If a fresh install is necessary, then how do I recover my data and SMB share settings/users/groups?
It sounds like the flash drives had some bad spots in them. Flash drives are not sufficient for storing data long term and even more so backups. Flash still decays just like hard drives do; certain kinds, not all are created equal.
If you just used run of the mill flash drives then likely your FreeNAS is borked. As long as your backup isn’t also borked then you should be okay but you need to invest in actually good backup devices, or at least an offsite backup to recover from these kinds of situations.
ZFS is on the pool where your data is, that data is fine. Just import the pool into a new FreeNAS installation.
Again, it all should transfer over from the storage pool, as long as your stored it there.
What Dynamic_Gravity said, just put FreeNAS on a new USB and away you go, if you want redundancy, you can mirror the USB’s so if one fails, the other will pick up the slack, just remember to keep an eye for the health of your storage devices in case you need to replace them.
Sorry I took long to respond. I became busy and I couldn’t work on my NAS until today. Installing FreeNAS on a new USB stick worked fine and I was able to access my data again!
If you don’t mind me asking, how much would a better backup solution be compared to a couple of USB sticks? I’m just a college student so USB sticks is the best I could do for now. Hell, I wish I could have an offsite backup and a pfSense box!
I did mirror the USBs, but the backup failed as well for some reason. Both had been in use for less than a week which I found strange. Thursday, August 17 was the last day I used my NAS before it refused to boot on Saturday, August 19. I used Rufus to check and see if the sticks had any read or write errors, but none came up.
Here’s hoping my new USB sticks don’t fail in the same time span!
Welp, I spoke too soon. I’ve managed to recreate the problem again. After getting everything up and running, I mirrored my USBs the exact same way as I did the first time and got the same exact problem. My system refuses to boot into FreeNAS and instead loops the BIOS startup. Would this problem arise from the way I mirror my USBs or from FreeNAS 11.0 itself?
I also took a screenshot a minute after mirroring my USBs because I got a critical system alert that disappeared after a handful of minutes or so. The pic is below:
I don’t consider USB drives reliable enough to store FreeNAS on. Not even sure why they recommend it. They usually are not big enough and can disconnect pretty easily. It seems your BIOS is dropping them after a disconnection or some other kind of failure. You would be better served using almost any old HDD that is functioning well. Pull one out of an old laptop or something like that.
FreeNAS doesn’t really seem to benefit from running from an SSD, still takes quite a while to boot. So no real need to fork out for one.
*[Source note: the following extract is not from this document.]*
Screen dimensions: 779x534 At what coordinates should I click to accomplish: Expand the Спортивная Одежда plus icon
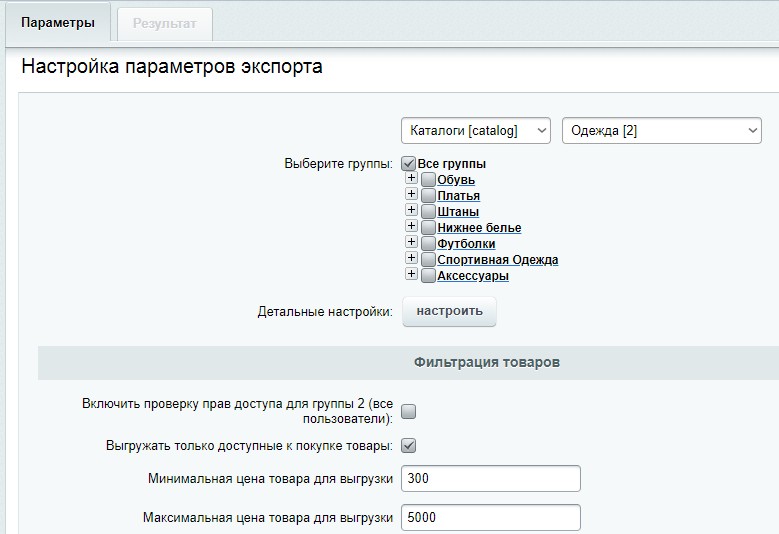coord(411,259)
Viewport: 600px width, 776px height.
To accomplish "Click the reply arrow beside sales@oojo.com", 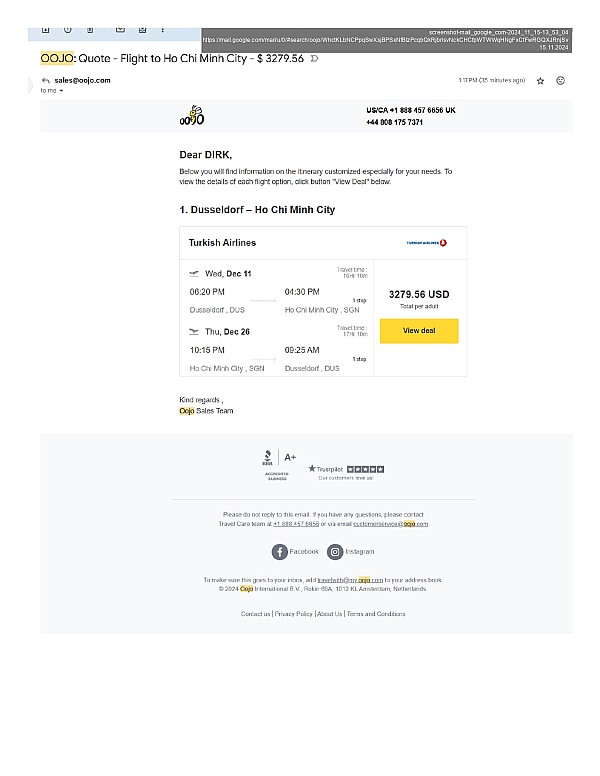I will click(x=46, y=80).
There any many backup solutions, such as external HDDs. All have a chance of being trashed for various reasons. FreeNAS + ZFS is the best for data integrity. If you absolutely do not want the data to degrade over time, it is a good choice. I.e. family pictures, important stuff.
If you just want to store stuff that can be replaced, such as general media for consumption, any other solution will work fine such as external HDDs.,
Hell, if you don’t mind using drop box or services like that, knowing where the data will be, that will work too.
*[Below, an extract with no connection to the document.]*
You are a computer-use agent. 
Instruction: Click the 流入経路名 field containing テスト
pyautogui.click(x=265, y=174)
I am also a college student so I feel the pain. However, ADATA SSD’s are my usually choice for cheap low storage SSD’s to just be used as boot drives. They perform handsomely and you won’t run into issues like you are with these flash drives.
FreeNAS running from USB are practically solid since your not doing much on them thus very little writes on them, most of the write operations are on your storage media such as HDD’s (or if your ambitious, SSD) and also caching on SSD.
This may be late, but I would recommend looking at what brand and type of usb your using, since there are dodgy and low quality ones out there even in the general market. For me I trust no other than corsair, kingston or sandisk since they’ve never failed me before and in fact their still running on my NAS for about 43 months now: Click to know
16GB is more than enough to store FreeNAS on and it’s not even taking half of it’s storage on them.